> **EXTRACTED TEXT**:
>>
Financial assistance for certain services about commonhold
Amendments made: No. 119, in clause 273, page 115, line 25, leave out ‘Section 62’ and insert ‘In section 62(1)’.
No. 120, in clause 273, page 115, line 27, leave out from ‘matters)’ to end of line 28.
No. 121, in clause 273, page 115, line 29, leave out ‘and’.
No. 122, in clause 273, page 115, line 31, leave out from ‘with’ to end of line 36 and insert ‘—
(a) any”, and
(c) after “matters” insert “, or
(b) any other matter relating to commonhold land and residential matters”.
( ) In the heading of section 62 of that Act after “advice” insert “etc.”.’.—[Mr. Wright.]
Clause 273, as amended, ordered to stand part of the Bill.

New Clause 23

Right to acquire freehold: abolition of low rent test
‘(1) In section 1(1) of the Leasehold Reform Act 1967 (c. 88) (right to enfranchisement or extension of long leaseholds)—
(a) in paragraph (a) omit “at a low rent”,
(b) before “and” at the end of paragraph (a) insert—
“(aa) in the case of a right to acquire an extended lease, his long tenancy is a tenancy at a low rent;”, and
(c) in paragraph (b) after “he has” insert “—
(i) in the case of a right to acquire the freehold, been tenant of the house under a long tenancy for the last two years; and
(ii) in the case of a right to acquire an extended lease,”.
<<
> **INFORMATION SHOWN**:
>>
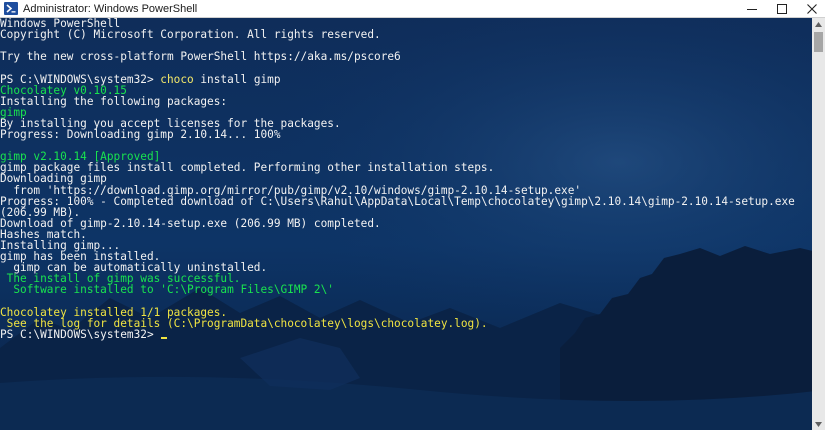 This screenshot has width=825, height=430. I want to click on prompt-text: PS C:\WINDOWS\system32>, so click(80, 334).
<<
> **WHAT YOU WILL DO**:
1. List every amendment number given in the commonhold amendments text.
2. Change "heading" to "title" in the commonhold amendments text, and give the passage from "No. 120, in" to "of the Bill." with that substitution.
None of these lines are needed here.

> **TASK-BY-TASK ANSWERS**:
1. No. 119, No. 120, No. 121, No. 122

2.
No. 120, in clause 273, page 115, line 27, leave out from ‘matters)’ to end of line 28.
No. 121, in clause 273, page 115, line 29, leave out ‘and’.
No. 122, in clause 273, page 115, line 31, leave out from ‘with’ to end of line 36 and insert ‘—
(a) any”, and
(c) after “matters” insert “, or
(b) any other matter relating to commonhold land and residential matters”.
( ) In the title of section 62 of that Act after “advice” insert “etc.”.’.—[Mr. Wright.]
Clause 273, as amended, ordered to stand part of the Bill.